Meditation (also known as mindfulness) is becoming popular for adults and children. Workplaces such as Google and Target are introducing mindfulness into the workplace as adults turn to it for more calm and balance in their hectic lives. More children are also learning about meditation to help them relax, focus and assist others.
The practice of meditation often involves focusing on a target such as breathing, sound (such as a bell or a spoken affirmation) or object (such as a candle); noticing when your mind wanders; and bringing your attention back to the target.
Meditation is offered at private schools across metro Atlanta, including Paideia and the Galloway School, as well as at Atlanta Public Schools. This fall, Atlanta Public Schools will unveil new mindfulness techniques at several schools, including all of the district’s middle schools, as part of a new initiative aimed at teaching children comprehensive social and emotional skills (such as self-awareness, self-management, social awareness, relationship skills, and responsible decision-making).
“We are looking to develop the whole child,” said Kori Sanchez Smith, Social Emotional Learning coordinator for Atlanta Public Schools.
A growing number of small studies of children and meditation suggests the impact from meditation can be powerful, helping youngsters with everything from improving their social skills to improving their focus in school. A 2013 study in the Journal of Child and Family Studies, based on about 400 low-income elementary school-aged children, reported that those who participated in a three-times-a-week meditation/mindfulness program showed significant improvements in all four areas measured — paying attention, self-control, classroom participation, and respect for others.
As the heat hovered in the air at the football field, Daniels led the group of youngsters in ladder drills and other football drills, encouraging the kids to take a moment, “to just breathe” between each exercise.
“We can get overwhelmed,” Daniels said. “And sometimes we don’t allow ourselves to just breathe, and be.

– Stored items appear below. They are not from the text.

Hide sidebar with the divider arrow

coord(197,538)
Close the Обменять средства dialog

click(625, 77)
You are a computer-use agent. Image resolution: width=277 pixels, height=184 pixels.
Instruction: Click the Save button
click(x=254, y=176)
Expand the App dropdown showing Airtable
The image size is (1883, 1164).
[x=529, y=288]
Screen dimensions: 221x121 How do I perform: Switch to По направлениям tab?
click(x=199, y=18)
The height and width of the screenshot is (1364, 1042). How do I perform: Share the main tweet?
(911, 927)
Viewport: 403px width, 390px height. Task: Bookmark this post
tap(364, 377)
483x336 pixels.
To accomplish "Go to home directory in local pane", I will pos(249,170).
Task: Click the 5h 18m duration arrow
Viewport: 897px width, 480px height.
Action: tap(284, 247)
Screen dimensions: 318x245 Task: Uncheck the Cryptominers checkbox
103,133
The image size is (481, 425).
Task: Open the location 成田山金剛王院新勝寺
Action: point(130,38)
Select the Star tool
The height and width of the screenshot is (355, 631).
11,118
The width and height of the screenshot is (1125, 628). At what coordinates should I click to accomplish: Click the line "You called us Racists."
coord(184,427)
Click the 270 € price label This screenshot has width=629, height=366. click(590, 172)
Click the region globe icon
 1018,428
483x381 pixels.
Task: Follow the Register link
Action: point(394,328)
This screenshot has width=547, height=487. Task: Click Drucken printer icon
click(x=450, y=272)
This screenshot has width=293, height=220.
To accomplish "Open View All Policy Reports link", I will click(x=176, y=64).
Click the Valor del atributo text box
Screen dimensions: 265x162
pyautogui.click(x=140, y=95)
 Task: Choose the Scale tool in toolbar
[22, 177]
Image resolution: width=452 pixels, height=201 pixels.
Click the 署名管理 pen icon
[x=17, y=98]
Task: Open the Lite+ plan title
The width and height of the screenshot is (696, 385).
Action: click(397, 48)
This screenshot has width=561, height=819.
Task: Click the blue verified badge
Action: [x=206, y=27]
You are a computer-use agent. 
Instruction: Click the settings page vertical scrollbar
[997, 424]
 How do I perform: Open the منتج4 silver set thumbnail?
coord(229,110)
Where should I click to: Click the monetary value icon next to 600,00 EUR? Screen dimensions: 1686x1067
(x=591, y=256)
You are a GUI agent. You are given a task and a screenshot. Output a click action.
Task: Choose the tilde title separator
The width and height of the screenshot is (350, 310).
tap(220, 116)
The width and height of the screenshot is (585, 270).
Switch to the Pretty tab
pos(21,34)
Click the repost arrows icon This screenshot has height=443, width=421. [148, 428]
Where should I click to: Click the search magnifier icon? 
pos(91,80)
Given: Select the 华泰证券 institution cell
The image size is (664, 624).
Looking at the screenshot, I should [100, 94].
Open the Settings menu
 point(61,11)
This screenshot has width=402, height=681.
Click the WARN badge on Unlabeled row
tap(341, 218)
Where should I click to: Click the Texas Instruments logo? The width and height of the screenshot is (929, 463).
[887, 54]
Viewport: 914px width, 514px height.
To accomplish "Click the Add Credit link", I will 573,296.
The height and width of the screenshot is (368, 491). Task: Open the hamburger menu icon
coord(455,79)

My interest is in getting kids to meditate, to learn to control their emotions when you encounter the urge to lash out.”
MINDFUL LISTENING, A MEDITATION EXERCISE FOR CHILDREN
Sitting comfortably, bring out a bell, chime or anything that makes a simple sound that will carry when struck. Allow the children to hold it in their hands, feeling and hearing its sound as you ring the bell, chime, etc.
This time, ring the bell and have the children listen very carefully — paying attention from the very first moment the child hears the sound of the bell all way to the end. When the children can’t hear the sound anymore, they open their eyes or raise their hand. You can first try it with eyes open and then with eyes closed.
Source: Stephanie Clement, owner of Stillness Yoga and Meditation Center in east Cobb For more meditation exercises, go to http://parenting.blog.ajc.com/.
Joree Rosenblatt, author of the new book “Squirmy Learns to be Mindful” (YouthLight, $14.95), a children’s book that teaches children about meditation through a story about a caterpillar anxious about turning into a butterfly, offers the following tips:
Take a minute and just breathe. Slowing down to take mindful breaths will calm your brain and calm your body, allowing you to respond and not react to whatever is happening in the moment.
Practice being more aware of the here and now, rather than focusing on the past or worrying about the future.
Have an attitude of gratitude. Paying attention to the positive helps you deal with things that feel negative.
When you get distracted, bring your attention back to the present moment by saying the words "breathing in, breathing out" inside your mind.
Remember that the most constant thing is change. It is important to learn how to adapt to change, rather than fight or resist it.
Slow down. Don't force it. Try to be present in the moment. Everything happens when it is supposed to, so enjoy the process.